- _Exercise instructions_: Reproduce the following lines word for word, omitting the pictures.

- _Exercise inputs_:
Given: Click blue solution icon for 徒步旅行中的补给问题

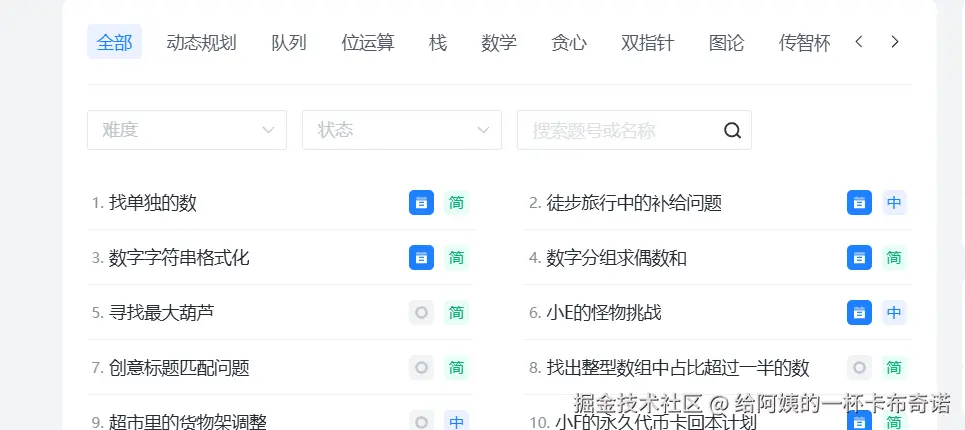Looking at the screenshot, I should 859,203.
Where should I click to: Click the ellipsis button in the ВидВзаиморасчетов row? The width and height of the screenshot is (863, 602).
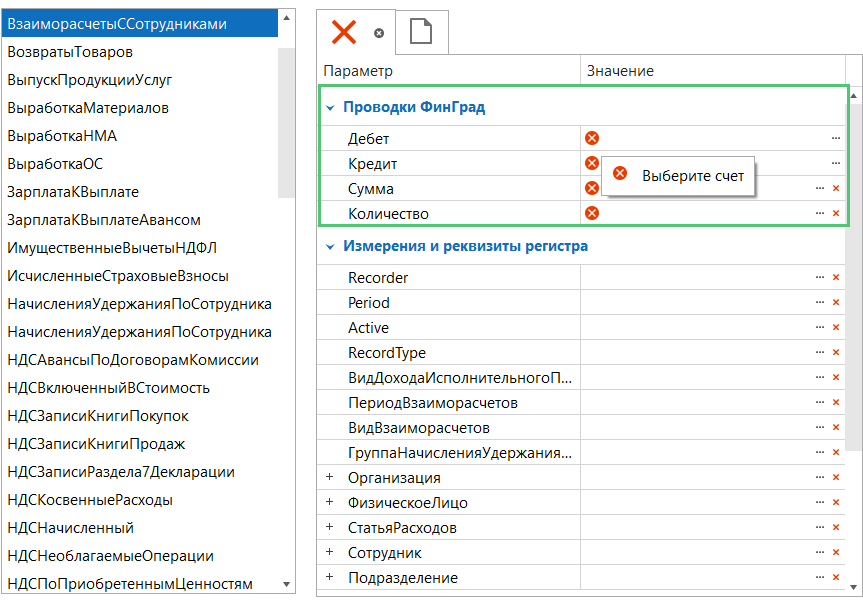(x=820, y=428)
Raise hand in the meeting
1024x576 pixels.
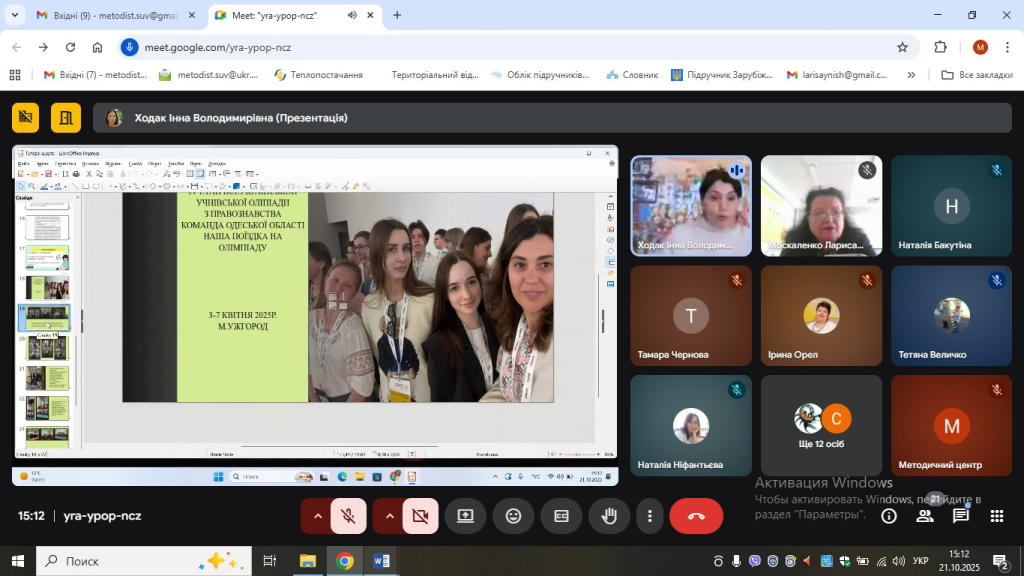pos(608,516)
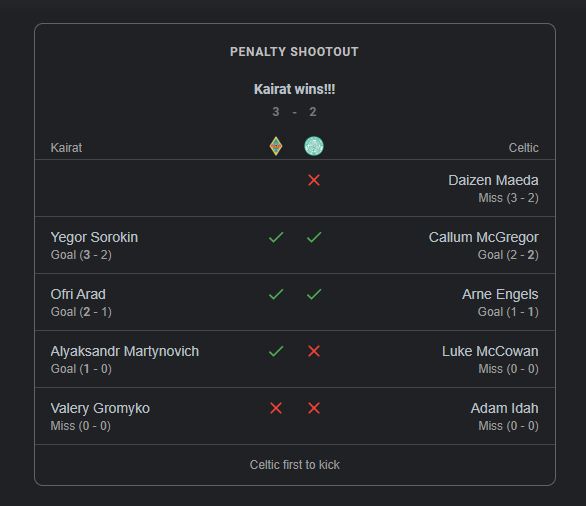Screen dimensions: 586x506
Task: Open Yegor Sorokin player name
Action: [x=94, y=237]
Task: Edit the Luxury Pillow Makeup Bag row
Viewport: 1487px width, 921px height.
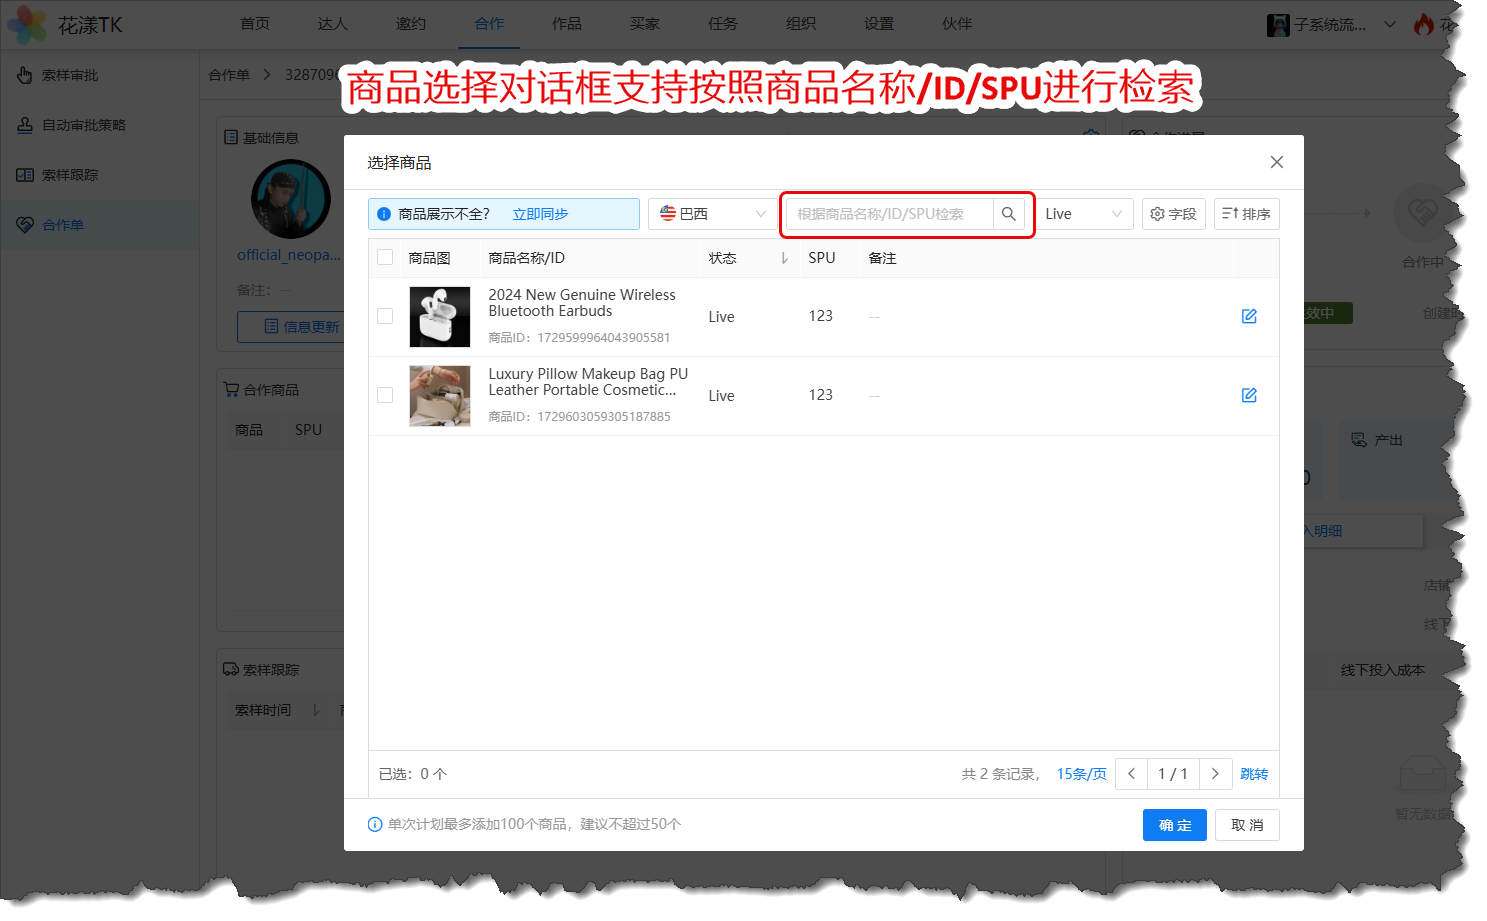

- _Solution to the problem_:
Given: Click blue solution icon for 徒步旅行中的补给问题

Looking at the screenshot, I should 859,203.
Where should I click to: Click the ellipsis button in the ВидВзаиморасчетов row? The width and height of the screenshot is (863, 602).
(x=820, y=428)
Raise hand in the meeting
1024x576 pixels.
pos(608,516)
Screen dimensions: 586x506
Task: Open Yegor Sorokin player name
Action: [x=94, y=237]
Task: Edit the Luxury Pillow Makeup Bag row
Viewport: 1487px width, 921px height.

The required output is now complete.